SELECTED EXTRACT –
Jillian stars in Pretty Broken (formerly Free For All), in which she also produced. The film was shot in Clare's hometown of Portland, OR and made its world premiere at The Newport Beach Film Festival. The film was released in 2019.

Most recently, Jillian stepped behind the camera for her directorial debut on the feature film To The Beat!. The film follows 14 year old twin sisters who enter a contest to be dancers in their favorite pop stars music video, which leads to a battle with their rival, across the street who wants to win the contest as well. The film was released on DVD and VOD March 13, 2018. Clare returned behind the camera to direct the sequel to To The Beat!, To The Beat! Back 2 School. The film was released right before the COVID-19 pandemic hit the United States.

In addition to her career, Jillian is an outspoken environmentalist and activist. She has been the Ambassador for several causes over the course of her career, including Ape Action, St. Baldrick's Foundation, Starlight Children's Foundation, and several other animal-centric charities.

SOURCE INFORMATION –

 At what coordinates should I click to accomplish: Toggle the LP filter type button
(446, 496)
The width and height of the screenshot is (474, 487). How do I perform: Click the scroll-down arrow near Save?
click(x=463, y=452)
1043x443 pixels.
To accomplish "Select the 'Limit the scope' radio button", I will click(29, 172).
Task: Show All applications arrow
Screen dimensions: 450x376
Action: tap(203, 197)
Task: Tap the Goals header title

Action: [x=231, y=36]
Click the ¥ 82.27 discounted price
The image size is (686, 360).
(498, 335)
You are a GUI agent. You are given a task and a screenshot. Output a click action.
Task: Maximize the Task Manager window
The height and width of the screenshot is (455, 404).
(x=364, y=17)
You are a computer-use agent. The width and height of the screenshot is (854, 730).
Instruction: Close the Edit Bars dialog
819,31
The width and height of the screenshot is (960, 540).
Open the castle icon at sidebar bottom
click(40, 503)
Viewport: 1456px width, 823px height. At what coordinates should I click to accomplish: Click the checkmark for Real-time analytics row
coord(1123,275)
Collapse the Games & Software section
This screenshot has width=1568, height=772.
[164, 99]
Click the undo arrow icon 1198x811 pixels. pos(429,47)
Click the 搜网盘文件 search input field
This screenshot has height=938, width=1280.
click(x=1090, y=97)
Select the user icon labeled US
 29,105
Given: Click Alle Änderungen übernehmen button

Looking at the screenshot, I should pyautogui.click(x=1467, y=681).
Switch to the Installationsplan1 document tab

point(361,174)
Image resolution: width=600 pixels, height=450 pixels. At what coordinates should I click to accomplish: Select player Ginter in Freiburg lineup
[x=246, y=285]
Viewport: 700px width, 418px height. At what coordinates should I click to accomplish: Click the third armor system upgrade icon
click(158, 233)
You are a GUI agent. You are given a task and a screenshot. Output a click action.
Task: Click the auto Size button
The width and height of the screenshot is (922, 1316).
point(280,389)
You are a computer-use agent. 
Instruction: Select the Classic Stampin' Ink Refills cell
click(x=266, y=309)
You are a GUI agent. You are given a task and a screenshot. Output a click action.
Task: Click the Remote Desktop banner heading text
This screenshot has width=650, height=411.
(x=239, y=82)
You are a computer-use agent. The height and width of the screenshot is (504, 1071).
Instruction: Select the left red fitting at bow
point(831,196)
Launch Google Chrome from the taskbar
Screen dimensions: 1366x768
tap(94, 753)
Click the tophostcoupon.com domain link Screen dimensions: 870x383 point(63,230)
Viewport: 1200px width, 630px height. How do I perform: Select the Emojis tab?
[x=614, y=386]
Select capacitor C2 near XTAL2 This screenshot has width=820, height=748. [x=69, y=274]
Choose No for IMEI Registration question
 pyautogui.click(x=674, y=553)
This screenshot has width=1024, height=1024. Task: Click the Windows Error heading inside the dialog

WORK REQUEST –
In the text about Jillian's career, at which festival did Pretty Broken make its world premiere?

RESULT –
The Newport Beach Film Festival.